Increase Text Size Decrease Text Size Divider Print This Chapter Divider

Han-Kichi: An Omijuki Epilogue by ironlotus

Act I, Part I: Prologue

AN: Aaaand we’re back! Belated as always because real life is a thing and being an adult is hard. But we’re back!

Just a heads up, duders. These chapters are long. I tried to make the story rich enough, and conversely pared down sufficiently so I wouldn’t overwhelm myself by making the story too complex, but, uh…

That said, I can’t say that I’ll be posting frequently but I do hope to be posting regularly. There will only be three of these suckers, COME HELL OR HIGH WATER, but as they’re long and I’m trying to be realistic about my production schedule, I’m anticipating MONTHLY updates. I know that each chapter is divided into parts, and theoretically I could update with just one part each time, but, all of these parts are meant to be read together, so that’s not how it’s gonna go down. I hope you understand!

Anyway, enough from me!
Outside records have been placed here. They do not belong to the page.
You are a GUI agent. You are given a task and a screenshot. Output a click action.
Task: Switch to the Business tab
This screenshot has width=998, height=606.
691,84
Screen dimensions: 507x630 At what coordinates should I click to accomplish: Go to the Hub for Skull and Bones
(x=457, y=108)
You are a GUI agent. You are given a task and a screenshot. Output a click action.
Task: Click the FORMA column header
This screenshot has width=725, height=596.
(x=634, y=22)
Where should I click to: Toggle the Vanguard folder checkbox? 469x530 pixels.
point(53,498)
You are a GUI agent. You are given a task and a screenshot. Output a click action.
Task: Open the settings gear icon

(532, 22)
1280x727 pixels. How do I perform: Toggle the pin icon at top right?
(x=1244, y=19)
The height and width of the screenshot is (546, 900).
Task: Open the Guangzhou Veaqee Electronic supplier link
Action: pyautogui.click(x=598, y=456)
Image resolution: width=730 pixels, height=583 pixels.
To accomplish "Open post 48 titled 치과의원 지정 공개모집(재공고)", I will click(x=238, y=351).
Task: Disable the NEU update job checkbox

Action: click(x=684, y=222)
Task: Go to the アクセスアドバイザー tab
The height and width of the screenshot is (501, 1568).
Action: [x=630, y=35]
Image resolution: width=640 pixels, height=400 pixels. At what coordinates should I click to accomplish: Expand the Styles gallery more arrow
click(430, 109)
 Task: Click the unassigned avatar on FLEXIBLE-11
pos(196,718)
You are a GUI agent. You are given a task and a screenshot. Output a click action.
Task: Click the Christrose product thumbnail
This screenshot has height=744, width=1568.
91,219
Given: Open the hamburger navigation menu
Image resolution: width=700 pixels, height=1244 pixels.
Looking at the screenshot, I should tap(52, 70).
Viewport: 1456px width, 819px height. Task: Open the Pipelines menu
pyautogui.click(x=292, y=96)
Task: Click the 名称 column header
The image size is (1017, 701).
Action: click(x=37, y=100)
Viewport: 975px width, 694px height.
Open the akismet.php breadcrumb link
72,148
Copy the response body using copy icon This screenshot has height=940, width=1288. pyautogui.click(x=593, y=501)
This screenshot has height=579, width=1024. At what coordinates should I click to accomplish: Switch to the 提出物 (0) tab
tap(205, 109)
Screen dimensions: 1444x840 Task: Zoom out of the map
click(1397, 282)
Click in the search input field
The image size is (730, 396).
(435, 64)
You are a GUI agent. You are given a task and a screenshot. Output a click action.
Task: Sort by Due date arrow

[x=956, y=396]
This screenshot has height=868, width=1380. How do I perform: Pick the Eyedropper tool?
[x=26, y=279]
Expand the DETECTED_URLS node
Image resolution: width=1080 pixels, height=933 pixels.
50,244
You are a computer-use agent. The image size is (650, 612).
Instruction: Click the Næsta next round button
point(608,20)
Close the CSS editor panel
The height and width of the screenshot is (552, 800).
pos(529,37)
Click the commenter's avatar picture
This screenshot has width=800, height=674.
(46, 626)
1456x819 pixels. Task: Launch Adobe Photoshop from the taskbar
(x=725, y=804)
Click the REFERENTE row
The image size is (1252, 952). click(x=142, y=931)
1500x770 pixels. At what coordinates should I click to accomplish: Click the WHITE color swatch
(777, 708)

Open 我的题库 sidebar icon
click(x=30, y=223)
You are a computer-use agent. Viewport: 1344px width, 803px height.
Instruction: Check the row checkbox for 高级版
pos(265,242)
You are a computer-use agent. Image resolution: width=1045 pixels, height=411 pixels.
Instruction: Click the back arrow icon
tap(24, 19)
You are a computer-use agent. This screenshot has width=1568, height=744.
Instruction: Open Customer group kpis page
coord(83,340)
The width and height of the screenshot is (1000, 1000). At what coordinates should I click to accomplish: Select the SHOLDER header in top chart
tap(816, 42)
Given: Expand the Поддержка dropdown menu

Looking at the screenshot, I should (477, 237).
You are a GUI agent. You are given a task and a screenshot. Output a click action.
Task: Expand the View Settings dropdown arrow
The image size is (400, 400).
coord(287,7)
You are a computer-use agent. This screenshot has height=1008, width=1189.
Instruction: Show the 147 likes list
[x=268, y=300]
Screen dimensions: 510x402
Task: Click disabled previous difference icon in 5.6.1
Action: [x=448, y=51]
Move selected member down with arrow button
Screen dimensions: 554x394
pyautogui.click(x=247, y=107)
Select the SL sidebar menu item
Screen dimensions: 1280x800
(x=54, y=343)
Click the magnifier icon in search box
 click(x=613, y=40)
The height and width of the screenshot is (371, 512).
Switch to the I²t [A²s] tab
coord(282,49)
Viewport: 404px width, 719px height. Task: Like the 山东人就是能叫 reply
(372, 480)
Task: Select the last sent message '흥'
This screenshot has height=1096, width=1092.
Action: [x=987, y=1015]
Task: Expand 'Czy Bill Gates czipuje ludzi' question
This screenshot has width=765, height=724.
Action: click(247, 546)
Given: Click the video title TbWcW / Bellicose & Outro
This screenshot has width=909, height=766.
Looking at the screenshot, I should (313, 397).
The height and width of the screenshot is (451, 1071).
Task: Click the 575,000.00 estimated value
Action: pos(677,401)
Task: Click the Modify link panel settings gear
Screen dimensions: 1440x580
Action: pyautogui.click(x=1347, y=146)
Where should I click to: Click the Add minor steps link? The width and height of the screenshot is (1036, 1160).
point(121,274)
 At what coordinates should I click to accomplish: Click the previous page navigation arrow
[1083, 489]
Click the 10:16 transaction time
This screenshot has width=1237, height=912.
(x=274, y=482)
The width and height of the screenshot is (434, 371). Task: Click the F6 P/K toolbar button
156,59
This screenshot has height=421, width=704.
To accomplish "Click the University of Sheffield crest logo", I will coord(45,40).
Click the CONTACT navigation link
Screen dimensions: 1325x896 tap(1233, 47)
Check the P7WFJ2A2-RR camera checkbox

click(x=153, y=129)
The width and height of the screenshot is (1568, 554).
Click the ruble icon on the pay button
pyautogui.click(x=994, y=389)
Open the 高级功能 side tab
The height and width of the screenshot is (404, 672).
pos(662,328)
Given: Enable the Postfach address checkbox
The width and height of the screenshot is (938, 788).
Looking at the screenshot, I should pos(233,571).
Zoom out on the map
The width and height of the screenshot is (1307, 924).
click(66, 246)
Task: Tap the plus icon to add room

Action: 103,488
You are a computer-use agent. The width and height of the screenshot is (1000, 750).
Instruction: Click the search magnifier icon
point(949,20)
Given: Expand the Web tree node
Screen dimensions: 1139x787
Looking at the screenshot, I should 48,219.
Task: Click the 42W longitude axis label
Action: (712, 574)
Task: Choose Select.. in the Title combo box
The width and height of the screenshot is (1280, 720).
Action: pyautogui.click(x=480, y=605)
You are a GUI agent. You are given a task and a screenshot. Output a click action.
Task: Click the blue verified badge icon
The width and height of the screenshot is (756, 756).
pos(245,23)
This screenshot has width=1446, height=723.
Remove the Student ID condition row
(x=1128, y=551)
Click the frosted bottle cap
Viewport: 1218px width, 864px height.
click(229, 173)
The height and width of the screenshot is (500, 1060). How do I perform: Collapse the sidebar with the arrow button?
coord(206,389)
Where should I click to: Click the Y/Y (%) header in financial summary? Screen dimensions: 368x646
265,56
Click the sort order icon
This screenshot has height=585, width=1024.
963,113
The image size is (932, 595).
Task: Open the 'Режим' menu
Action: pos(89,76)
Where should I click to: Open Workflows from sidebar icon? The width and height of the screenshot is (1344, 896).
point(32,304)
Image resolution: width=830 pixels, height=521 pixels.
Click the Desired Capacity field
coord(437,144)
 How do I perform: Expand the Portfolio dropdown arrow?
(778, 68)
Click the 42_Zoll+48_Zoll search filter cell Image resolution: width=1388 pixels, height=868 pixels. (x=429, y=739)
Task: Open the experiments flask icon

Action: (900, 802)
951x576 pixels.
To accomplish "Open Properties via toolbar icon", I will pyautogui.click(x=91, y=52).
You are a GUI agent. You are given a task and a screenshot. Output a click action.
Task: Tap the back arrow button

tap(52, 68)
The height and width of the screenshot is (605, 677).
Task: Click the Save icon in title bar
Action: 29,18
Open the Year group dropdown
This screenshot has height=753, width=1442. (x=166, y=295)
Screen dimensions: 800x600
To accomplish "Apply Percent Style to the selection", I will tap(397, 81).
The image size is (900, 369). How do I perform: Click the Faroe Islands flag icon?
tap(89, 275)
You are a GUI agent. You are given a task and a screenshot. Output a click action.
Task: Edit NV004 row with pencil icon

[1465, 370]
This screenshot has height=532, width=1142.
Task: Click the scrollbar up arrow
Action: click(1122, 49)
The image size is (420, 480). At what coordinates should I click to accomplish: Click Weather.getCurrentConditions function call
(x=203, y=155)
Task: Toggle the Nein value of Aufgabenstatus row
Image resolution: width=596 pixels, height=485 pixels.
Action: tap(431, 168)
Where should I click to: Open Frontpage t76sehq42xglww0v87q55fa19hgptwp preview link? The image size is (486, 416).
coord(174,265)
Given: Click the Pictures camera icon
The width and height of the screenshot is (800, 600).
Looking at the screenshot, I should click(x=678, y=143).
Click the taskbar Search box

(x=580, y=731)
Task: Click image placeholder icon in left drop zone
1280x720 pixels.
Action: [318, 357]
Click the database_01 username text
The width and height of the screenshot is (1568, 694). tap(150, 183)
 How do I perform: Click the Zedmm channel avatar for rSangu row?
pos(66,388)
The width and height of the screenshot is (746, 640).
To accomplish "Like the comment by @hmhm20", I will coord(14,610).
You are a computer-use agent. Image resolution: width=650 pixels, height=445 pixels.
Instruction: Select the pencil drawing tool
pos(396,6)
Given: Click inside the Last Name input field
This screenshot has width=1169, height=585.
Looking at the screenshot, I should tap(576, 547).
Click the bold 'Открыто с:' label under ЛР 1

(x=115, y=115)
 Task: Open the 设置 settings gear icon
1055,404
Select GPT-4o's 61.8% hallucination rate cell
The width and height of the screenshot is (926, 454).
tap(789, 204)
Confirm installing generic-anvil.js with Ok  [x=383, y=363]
I’m happy to be posting again! Let me know what you think – I’ve missed you guys!



Han-Kichi : An Omikuji Epilogue

Act One

In Five Parts






              May this be the year that brings happiness like no other!

              It was the same wish every time. After the year she had just had – her Great Curse – she really felt the need for a complete change in her luck. And this Omikuji fortune would deliver it.  Today, New Year’s Day, her new beginning was in her very hand.

              Sesshoumaru walked up to her and looked at her curiously, maybe noticing the suddenly anxious expression on her face. His eyes went to her fingers, as though anticipating the big reveal. But Kagome wasn’t quite ready to unfold the paper that would determine her fate. With a fortifying breath, and a reminder that ‘Whether in good or bad fortune, you should tenaciously do your best; You can carve out your own fortune’, as the posted placard to her left said, she braced herself.

              “Okay,” she uttered aloud, finally ready. Slowly – ever so slowly – she opened the parchment. She looked past the paper and into the air ahead of her until the fortune was completely unfolded. “Okay,” she said again, before letting out a long breath, which puffed into the cold winter air like a cloud of steam. For the briefest moment, she had the urge to crumple her fortune up, shove it into her pocket and never look at it again.

              But Sesshoumaru was having none of that. “What does it say?” His resonant voice beside her shattered her concentration.

              Heartened a little by his presence beside her, Kagome turned her gaze up to his perfect face. He was excruciatingly handsome, and his expression of unsatisfied curiosity was both charming and new. He moved closer to peer over her shoulder, eyes flicking around over the sheet in her hands. With a deep breath in, she reassured herself one last time. Then she too looked down.

              And gasped.

              But her sudden delight vanished when, vision refocusing, Kagome looked at both of the characters at the top, and not just the one that first caught her eye.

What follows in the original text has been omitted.